Friday 30 April 2021

Borderlands

When I was a kid of double digits but no pubes, I was fascinated by maps . . . and by islands. We must have been taught something about Ordnance Survey mapping symbols and conventions because I used to draw intricate maps of Fantastic Islands: thinking long and hard about whether Littleton-by-the-Sea would be better off with a church-with-tower ■+ or church-with-steeple ●+. Didn't matter in the medium term because me and my pal Gibbo would likely bomb the place to buggery with splats from our fountain pens.

As with pretty much everything, edge cases are the most interesting. The exclaves, enclaves and border-jinks give an insight into where were minds of surveyors and politicians when deciding where their patrimony ended.

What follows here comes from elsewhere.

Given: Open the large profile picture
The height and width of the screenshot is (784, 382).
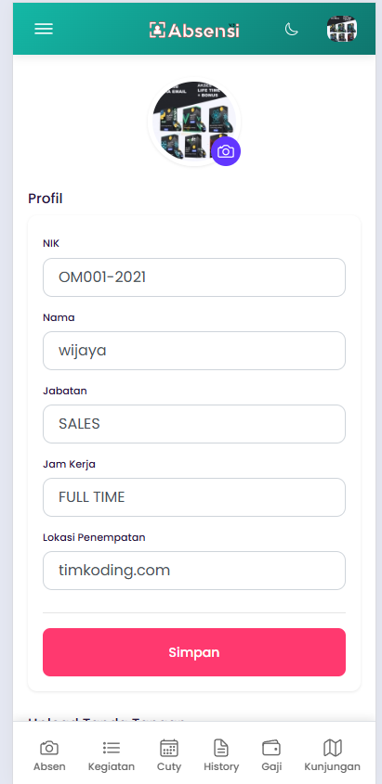Looking at the screenshot, I should [x=194, y=122].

I have reflected on the narrow point of access to the sea which was conceded to Bosnia through Croatia between Split and Dubrovnik. Contrariwise, victory by Chile in the War of the Pacific (1879-1884) deprived Bolivia of the saltpeter flats which it had previously controlled and left the country land-locked. This has proved an economic mill-stone for Bolivia's export of lithium from its inland brine lakes.

In the Philips Modern School Atlas 96th! edition 2009, there is far more information on Northern Ireland than on North Korea and the triple point where China, Russia and N.Korea meet [see map at top of post] is on such a large scale that it looks like China might have squeezed ocean access similar to Bosnia-Herzogovina. It niggled me for a few days until I wheeled out the internet to see what's really going on. The answer is Tumen River which forms about 500km of the border between PRC and North Korea. You may have heard of the longer Yalu River which a) makes up the other 800km of border b) featured in the Korean War in October 1950 when the Chinese army poured across the river to confront the almost victorious UN forces.

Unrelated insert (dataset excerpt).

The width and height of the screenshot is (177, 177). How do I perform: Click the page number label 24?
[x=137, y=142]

Meanwhile back on the Tumen, a zoom in with Googlemaps shows [L] that the salient of Chinese territory comes to a pointy end among the sandbanks of the river and the last 17km of the river serve as the border between Korea and Russia. The big S bend in the stream just East of Undok indicates how alluvial and meandering the course of the river is as it loops and dawdles to the sea. If you zoom in you can see similar jinks in the border between China and Russia on a smaller scale and downstream. This tells us [check Kentucky Bend] that the river used to follow a different path and has straightened itself out in some more recent flood event. The Chinese have felt obliged to drive a new highway on top of the sandbanks to reach the last exclave of its territory. This has been of interest, not only to me but to BusinessInsider who have had fun looking at the data from the last Google Streetview car in Asia. I'm so glad I sorted that out for myself.